Le procès en Turquie de la sociologue turque réfugiée en France Pinar Selek, poursuivie depuis seize ans pour une participation à un attentat à Istanbul qu’elle a toujours niée, a été reporté vendredi au 19 décembre à la demande de la défense.
Les avocats de Pinar Selek ont demandé un délai pour répondre aux réquisitions du procureur, qui a réclamé la perpétuité vendredi, a annoncé et déploré Pinar Selek lors d’une conférence de presse vendredi à Lyon, où elle vit depuis quelques mois.
Elle s’est montrée d’autant plus déçue que la cour criminelle d’Istanbul avait ordonné en octobre la levée d’un mandat d’arrêt la visant. De même, les tribunaux turcs l’ont déjà acquittée à trois reprises dans ce dossier fleuve, en 2006, 2008 et 2011, la cour de cassation ayant ensuite invalidé ces verdicts et ordonné un nouveau procès.
« Un nouveau procureur a pris la parole (ce vendredi, ndlr), il a lu une page reprenant mot à mot des accusations d’il y a 16 ans, les mêmes phrases, les mêmes mots, c’était choquant, alors que plein de choses se sont passées depuis », s’est indignée Pinar Selek, interrogée par l’AFP.
Sa défense a alors « demandé de renvoyer l’audience pour répondre à ces accusations et adapter leurs plaidoiries. Le juge a envoyé le procès au 19 décembre », a-t-elle ajouté.
Elle « pensait que le procureur demanderait l’acquittement car lors de la dernière audience, les juges, en levant le mandat d’arrêt, avaient dit que les preuves n’étaient pas fortes », a encore souligné Mme Selek.
Cette attitude de la justice turque « montre une position politique nationaliste pour empêcher toute négociation et processus d’ouverture, c’est de l’autoritarisme », selon la sociologue.
Vendredi matin, le comité de soutien de Pinar Selek et des membres de sa famille, s’étaient réunis devant le palais de justice d’Istanbul, avant le procès.
« Nous avons la conscience tranquille mais il ne s’agit pas d’une justice équitable, nous gardons beaucoup de doutes, nous continuons notre combat judiciaire et ne perdons pas espoir » a déclaré Seyda Selek, soeur et avocate de Pinar Selek, avant l’audience.
Aujourd’hui âgée de 43 ans, Pinar Selek avait été arrêtée en 1998 après une explosion sur le marché aux épices d’Istanbul qui avait fait sept morts et une centaine de blessés.

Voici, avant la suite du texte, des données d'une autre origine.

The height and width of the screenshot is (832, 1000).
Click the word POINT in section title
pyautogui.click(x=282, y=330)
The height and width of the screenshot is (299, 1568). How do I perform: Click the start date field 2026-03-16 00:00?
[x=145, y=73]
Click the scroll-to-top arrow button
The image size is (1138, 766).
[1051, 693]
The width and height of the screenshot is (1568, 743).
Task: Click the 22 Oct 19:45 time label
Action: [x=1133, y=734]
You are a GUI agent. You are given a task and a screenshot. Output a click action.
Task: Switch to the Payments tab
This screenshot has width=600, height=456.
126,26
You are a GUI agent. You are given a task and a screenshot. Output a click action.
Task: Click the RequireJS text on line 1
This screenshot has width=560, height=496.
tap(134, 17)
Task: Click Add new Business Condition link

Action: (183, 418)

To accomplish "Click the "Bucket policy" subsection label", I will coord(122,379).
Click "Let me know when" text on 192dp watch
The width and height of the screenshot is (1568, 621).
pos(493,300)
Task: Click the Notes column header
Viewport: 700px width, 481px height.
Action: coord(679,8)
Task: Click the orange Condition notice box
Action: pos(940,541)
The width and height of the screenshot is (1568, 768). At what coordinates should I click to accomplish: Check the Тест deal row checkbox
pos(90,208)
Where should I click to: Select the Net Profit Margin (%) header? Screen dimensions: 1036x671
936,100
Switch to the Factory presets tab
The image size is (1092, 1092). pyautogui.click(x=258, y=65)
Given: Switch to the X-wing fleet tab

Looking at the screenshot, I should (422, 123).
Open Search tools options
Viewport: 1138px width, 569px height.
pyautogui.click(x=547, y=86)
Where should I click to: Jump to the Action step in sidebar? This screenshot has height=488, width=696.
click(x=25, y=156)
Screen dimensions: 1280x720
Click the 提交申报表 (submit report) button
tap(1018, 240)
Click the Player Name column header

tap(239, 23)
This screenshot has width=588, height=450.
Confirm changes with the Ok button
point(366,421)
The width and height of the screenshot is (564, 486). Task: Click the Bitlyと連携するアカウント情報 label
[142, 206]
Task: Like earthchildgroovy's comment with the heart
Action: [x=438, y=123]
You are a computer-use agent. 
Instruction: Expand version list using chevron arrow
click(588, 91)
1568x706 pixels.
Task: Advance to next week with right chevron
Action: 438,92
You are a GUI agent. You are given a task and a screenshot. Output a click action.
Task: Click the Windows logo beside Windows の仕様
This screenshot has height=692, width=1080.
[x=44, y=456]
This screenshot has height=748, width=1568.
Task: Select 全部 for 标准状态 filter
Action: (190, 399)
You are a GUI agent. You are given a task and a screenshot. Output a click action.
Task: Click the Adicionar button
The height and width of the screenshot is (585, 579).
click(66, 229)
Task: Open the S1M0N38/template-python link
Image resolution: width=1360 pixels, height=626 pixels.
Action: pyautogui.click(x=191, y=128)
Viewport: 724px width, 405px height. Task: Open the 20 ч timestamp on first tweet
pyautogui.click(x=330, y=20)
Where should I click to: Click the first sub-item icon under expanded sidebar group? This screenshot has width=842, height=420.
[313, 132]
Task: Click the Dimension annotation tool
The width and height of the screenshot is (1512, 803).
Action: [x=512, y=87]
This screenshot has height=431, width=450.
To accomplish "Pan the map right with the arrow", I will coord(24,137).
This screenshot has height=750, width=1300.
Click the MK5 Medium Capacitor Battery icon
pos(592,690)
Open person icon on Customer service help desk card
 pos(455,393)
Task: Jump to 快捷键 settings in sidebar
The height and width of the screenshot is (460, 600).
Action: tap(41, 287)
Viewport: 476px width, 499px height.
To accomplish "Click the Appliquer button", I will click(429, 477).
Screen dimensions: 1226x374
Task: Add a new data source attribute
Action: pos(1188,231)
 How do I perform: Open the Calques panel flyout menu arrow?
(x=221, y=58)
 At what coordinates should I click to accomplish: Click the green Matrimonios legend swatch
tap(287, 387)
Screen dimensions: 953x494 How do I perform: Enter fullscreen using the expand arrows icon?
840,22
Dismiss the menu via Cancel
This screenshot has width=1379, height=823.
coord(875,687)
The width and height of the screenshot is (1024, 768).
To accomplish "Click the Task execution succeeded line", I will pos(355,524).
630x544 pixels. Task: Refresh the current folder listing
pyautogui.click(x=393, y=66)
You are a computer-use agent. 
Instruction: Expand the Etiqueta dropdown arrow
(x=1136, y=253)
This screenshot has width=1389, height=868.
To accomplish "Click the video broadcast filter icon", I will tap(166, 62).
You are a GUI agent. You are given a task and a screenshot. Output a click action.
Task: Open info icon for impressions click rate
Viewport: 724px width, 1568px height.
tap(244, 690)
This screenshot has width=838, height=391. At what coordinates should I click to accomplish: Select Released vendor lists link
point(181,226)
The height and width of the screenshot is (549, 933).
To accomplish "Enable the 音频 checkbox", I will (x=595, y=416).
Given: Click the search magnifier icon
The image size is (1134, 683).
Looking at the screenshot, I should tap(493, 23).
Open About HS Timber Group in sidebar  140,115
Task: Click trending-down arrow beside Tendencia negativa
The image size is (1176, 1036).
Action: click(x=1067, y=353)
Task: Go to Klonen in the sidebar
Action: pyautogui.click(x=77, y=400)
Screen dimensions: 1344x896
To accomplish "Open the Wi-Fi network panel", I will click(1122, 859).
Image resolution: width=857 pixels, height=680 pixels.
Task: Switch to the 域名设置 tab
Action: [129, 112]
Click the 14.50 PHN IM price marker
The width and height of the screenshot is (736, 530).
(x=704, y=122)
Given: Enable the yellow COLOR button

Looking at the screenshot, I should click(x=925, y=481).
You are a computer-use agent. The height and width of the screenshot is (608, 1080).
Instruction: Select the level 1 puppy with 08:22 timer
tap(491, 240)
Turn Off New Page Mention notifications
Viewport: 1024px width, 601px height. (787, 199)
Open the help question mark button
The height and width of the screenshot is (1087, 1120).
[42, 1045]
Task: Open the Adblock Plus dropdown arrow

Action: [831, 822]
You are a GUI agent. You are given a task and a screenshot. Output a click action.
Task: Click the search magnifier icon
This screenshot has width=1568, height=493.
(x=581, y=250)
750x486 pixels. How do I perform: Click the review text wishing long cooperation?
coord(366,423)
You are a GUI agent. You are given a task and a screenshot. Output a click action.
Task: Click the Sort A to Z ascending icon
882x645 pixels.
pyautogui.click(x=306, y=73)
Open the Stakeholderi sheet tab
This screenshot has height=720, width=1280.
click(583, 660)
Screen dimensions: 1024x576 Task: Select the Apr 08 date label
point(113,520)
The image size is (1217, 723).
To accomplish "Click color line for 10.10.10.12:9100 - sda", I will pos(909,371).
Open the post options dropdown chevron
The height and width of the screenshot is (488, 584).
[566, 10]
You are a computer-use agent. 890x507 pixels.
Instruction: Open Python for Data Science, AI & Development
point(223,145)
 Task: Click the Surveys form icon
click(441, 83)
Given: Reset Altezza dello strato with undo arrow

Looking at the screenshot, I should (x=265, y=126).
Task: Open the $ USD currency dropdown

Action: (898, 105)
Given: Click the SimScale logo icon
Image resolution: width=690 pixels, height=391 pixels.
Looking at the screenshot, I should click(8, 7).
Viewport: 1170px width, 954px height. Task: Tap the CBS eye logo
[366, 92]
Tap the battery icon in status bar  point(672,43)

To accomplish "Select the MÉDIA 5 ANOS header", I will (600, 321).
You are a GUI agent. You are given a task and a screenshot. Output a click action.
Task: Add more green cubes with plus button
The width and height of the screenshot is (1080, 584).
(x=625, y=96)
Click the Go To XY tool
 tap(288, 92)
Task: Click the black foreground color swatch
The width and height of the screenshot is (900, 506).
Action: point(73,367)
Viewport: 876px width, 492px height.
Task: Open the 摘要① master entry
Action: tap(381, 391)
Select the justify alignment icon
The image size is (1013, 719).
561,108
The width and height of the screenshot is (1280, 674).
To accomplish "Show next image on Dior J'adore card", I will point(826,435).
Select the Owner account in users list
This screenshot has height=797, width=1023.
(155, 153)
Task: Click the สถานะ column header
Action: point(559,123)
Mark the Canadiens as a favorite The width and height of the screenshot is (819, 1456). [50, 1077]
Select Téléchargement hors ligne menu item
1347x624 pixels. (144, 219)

La justice reprochait à la sociologue, connue pour ses travaux sur les Kurdes, d’être membre de la rébellion du Parti des travailleurs du Kurdistan (PKK) et d’avoir préparé et posé la bombe, ce qu’elle a toujours démenti.
Elle avait été remise en liberté en 2003 après un rapport d’expertise attribuant l’explosion à une fuite de gaz.